Funding in this case is both a carrot and a stick: It can be used to bring people into the fold, and it can be used to keep them there as well. IRBs act as a kind of financially-backed code of conduct, but for communities rather than individuals. This provides additional incentives for the community, to ensure that the project remains focused on the right goals, and continues to participate in a consensus-based decision-making process with its siblings.
A post-open source world
Open source creates a lot of good, but it is also enabling injustice in our world, at multiple levels and at large scale. Our metaphors are failing us, our principles are failing us, and our institutions are failing us. We have a moral responsibility as open source advocates to do better.

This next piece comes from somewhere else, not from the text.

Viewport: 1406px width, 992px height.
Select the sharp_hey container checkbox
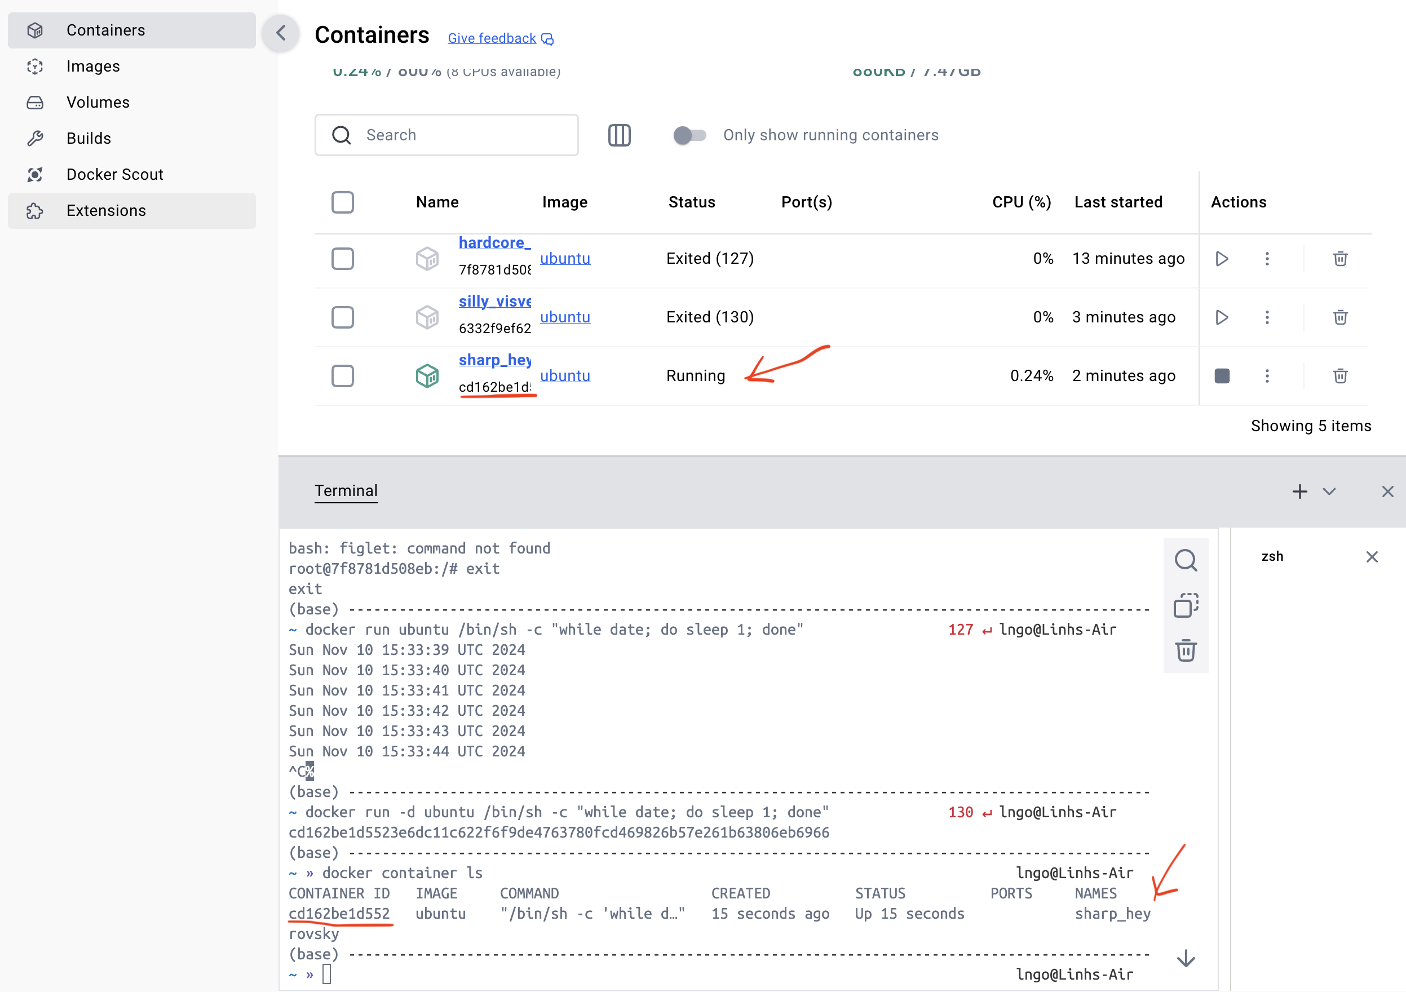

The pool of open source software is not a commons, and insofar as open source is primarily a force for freedom, thinking about it as such is dangerous. If we really, truly believe that freedom is the ultimate goal of open source, then we need to drop this metaphor, and re-examine what we are doing from an ethical perspective instead of a transactional one. We need new incentives, and new regulations. More importantly, we need new institutions to enact those incentives and regulations. And we all need to be contributing to a culture of change, instead of blindly upholding the status quo.
Obviously we can’t stop people from releasing tools of oppression under permissive licenses. Obviously we can’t stop people from just doing whatever with code whose source is released into the wild. But the natural conclusion of these two facts is not that we can just shrug our collective shoulders, these facts do not permit us a total abdication of responsibility. That’s just absurd. Instead, the logical conclusion is simply that we ought to do what we can, and there remains a lot that we can do. We have a moral obligation to investigate those paths, to experiment, and to discover what an ethical, just, and sustainable community-driven software development program can look like.
So I call on you to reflect on the facts I have presented. To reflect on what “freedom” actually means to you, and whether your view has been too narrow. I call on you to talk about this with your friends, your colleagues, your community. To create a culture that embraces the need for change. I call on you to help me reshape our institutions, to create new ones that support the goals of a new ethics-based open source.
Most importantly, I call on you, when you participate in open source, to think carefully about the people and relationships your work impacts, or could be impacting. We’re not alone in this world, far from it.